Mickey Schleien: Yes. Good morning, everyone. Jonathan, with half the portfolio in second-lien loan investments and given the uncertainty about the economic outlook, could you give us a sense of the size of these companies in terms of the revenues and EBITDA? And how they are performing in terms of their interest coverage ratios?
Jonathan Cohen: Sure, Mickey. We are typically targeting companies with multiple hundreds of millions of dollars of revenues, north of $50 million in EBITDA typically, and several or a significant number in excess of that. So, we are not engaging, as you know, in bilateral lending. We are not targeting very small companies compared to what we have targeted historically. That’s where we are situated.
Mickey Schleien: And in terms of their interest coverage, how do you see them performing in the fourth quarter and perhaps, more importantly, this year?
Kevin Yonon: Sure, Mickey. This is Kevin Yonon. So, we haven’t received Q4 results for our portfolio companies. Thus far, interest coverage, while obviously, interest rates are higher and all of our the vast majority of our loans outstanding are floating rate versus LIBOR or SOFR. Interest cash interest expense is increasing, although thus far, interest coverage has been maintained and portfolio companies have indicated that they continue to generate cash are able to support both the required amortization and cash interest.
Mickey Schleien: Okay. That’s helpful. In terms of the CLOs, almost half of the CLOs in the broader market have their reinvestment periods ending this year, which could pose a challenge since refinancing them may not be attractive in the current market. So, how do you see yourselves managing that risk given the pressure that might produce on the portfolio’s yield?
Joe Kupka: Hey Mickey, this is Joe Kupka. Yes, that’s definitely a concern in the broader market. We do expect to be able to refi or reset some select deals for the ones that we just choose to remain outstanding. There is still some flexibility. So, those deals that can’t get extended still have the ability to do some reinvestment post-reinvestment period. So, that definitely helps to relieve some of the pressure. So, it will be a mixed bag in terms of some calls, some refis and some just extensions and what remain outstanding for a while.
Mickey Schleien: Okay. And in terms of the cash yield of the CLO equity portfolio, it was down quite a bit during the fourth quarter. How much of that trend was due to the spread between one-month and three-month rates? And how have CLO cash distributions trended in the first quarter of this year?
Joe Kupka: Yes. That was definitely the majority of what was occurring that one-month, three-month basis.
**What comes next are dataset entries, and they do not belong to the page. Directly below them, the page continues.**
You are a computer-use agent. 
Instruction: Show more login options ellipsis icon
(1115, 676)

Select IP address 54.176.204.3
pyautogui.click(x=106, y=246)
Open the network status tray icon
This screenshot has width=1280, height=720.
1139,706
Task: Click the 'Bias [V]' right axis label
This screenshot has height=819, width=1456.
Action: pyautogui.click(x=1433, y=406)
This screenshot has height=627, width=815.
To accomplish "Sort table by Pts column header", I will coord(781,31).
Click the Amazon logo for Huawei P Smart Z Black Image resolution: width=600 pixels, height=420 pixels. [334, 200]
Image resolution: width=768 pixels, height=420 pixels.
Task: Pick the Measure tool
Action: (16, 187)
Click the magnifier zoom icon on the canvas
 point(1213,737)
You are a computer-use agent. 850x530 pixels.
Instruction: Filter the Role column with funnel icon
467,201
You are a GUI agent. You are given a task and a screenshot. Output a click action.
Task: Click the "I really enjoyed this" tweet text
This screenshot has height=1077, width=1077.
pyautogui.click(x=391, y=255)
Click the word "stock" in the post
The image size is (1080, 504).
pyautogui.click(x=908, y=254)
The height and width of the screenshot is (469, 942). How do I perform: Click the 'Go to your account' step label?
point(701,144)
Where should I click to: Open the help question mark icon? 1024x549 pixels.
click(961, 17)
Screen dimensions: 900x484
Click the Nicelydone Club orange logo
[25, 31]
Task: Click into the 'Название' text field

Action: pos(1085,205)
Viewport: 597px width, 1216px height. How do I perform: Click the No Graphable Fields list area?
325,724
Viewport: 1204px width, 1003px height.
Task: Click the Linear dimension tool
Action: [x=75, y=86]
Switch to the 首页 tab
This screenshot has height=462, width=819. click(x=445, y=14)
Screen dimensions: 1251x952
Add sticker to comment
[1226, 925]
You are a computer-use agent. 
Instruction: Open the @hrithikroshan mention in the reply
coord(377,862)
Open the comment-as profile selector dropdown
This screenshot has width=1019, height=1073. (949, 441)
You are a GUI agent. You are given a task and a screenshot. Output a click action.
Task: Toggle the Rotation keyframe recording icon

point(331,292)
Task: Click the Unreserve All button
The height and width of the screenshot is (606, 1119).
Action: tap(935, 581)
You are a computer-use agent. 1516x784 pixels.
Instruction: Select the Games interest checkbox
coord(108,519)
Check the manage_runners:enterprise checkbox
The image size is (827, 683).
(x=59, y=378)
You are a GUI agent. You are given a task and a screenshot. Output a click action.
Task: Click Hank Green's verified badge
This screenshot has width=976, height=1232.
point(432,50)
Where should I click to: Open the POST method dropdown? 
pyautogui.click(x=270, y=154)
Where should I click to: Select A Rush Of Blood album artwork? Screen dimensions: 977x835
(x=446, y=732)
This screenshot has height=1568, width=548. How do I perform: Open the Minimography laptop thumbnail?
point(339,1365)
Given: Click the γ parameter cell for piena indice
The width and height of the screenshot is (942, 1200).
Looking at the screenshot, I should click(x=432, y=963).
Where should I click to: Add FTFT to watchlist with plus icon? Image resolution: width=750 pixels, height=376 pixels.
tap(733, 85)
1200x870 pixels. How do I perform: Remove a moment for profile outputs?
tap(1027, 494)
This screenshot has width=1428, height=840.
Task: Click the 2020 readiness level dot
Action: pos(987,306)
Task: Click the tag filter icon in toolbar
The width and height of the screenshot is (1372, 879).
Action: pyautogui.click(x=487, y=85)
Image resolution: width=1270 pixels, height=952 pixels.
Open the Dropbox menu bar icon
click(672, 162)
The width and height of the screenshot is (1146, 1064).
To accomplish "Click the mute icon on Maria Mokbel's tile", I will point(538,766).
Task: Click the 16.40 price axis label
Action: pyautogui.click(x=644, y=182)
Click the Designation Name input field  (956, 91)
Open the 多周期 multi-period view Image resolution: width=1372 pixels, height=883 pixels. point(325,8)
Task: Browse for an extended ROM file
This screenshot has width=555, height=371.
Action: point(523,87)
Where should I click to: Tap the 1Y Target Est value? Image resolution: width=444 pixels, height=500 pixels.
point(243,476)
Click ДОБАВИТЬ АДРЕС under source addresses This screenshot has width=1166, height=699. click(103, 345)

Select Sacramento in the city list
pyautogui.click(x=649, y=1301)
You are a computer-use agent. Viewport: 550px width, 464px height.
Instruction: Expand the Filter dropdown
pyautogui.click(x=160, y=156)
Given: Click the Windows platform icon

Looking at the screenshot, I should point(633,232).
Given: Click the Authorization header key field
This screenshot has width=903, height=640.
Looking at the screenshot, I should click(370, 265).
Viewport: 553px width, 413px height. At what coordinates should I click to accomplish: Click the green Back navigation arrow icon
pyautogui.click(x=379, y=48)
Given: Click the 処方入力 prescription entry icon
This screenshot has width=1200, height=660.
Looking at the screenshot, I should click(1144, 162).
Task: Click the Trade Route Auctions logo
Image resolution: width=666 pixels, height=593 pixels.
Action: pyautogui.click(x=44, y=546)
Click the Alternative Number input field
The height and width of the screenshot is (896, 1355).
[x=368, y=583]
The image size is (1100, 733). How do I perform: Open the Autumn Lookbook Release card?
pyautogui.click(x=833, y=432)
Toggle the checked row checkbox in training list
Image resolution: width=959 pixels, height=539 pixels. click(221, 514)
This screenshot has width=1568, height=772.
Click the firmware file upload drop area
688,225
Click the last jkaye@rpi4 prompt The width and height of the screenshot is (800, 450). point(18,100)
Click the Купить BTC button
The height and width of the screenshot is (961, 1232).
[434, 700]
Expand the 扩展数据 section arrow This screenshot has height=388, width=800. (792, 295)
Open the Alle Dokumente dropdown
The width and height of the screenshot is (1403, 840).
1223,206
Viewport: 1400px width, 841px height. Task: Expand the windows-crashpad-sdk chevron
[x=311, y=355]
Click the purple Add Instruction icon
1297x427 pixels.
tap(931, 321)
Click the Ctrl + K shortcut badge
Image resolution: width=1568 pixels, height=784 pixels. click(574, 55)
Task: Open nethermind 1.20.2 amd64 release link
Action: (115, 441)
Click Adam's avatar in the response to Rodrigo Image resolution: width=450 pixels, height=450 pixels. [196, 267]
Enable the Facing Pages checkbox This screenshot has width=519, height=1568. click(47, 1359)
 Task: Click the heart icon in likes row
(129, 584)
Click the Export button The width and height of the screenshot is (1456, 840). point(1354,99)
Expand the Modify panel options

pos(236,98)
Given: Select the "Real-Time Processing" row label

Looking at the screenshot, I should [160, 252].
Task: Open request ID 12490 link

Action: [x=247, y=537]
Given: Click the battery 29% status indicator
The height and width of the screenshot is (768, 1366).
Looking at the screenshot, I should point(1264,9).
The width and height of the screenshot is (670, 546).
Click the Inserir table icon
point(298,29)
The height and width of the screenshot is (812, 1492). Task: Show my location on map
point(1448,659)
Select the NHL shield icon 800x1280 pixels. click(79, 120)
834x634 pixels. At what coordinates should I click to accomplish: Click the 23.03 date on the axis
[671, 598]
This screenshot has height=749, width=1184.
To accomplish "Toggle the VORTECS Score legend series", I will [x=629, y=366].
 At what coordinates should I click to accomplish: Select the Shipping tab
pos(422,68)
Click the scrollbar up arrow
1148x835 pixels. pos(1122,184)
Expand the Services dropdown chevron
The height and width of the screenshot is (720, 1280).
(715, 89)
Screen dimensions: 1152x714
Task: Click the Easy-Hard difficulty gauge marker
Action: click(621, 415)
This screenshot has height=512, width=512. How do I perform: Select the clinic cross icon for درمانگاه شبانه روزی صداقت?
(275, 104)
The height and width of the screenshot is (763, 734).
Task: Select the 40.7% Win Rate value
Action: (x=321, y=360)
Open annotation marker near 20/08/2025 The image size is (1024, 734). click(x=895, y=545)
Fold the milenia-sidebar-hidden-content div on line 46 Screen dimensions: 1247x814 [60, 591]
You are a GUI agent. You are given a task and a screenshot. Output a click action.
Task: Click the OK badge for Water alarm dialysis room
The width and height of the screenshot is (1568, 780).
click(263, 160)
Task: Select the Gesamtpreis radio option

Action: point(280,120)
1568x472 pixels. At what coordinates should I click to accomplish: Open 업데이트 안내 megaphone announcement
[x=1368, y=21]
We have seen that compress a bit and are projecting just based on the publicly available forward curves for that to continue to improve starting in Q1 and then throughout the remainder of the year.
Mickey Schleien: It’s likely that most of your CLOs made their distributions in January of this year. How did those look relative to October of last year?
Joe Kupka: Brian, do you want to take that one?
Brian Aleksa: Sure. Hi Mickey, this is Brian Aleksa. Yes, they were roughly flat to down slightly from the October distributions. But as Joe mentioned, we do see those picking up in April from we were modeling them.
Mickey Schleien: Okay. That’s it for me this morning. Thanks for your time.
Jonathan Cohen: Thanks Mickey very much.
Operator: We currently have no further questions. I would like to hand back over to Jonathan for final remarks. Please go ahead.
Jonathan Cohen: Thank you very much. I would like to thank everybody for listening to the call this morning and listening to the replay. We look forward to speaking to you soon. Thanks very much.
Operator: Ladies and gentlemen, this concludes today’s call. Thank you for joining. You may now disconnect your lines. Thank you.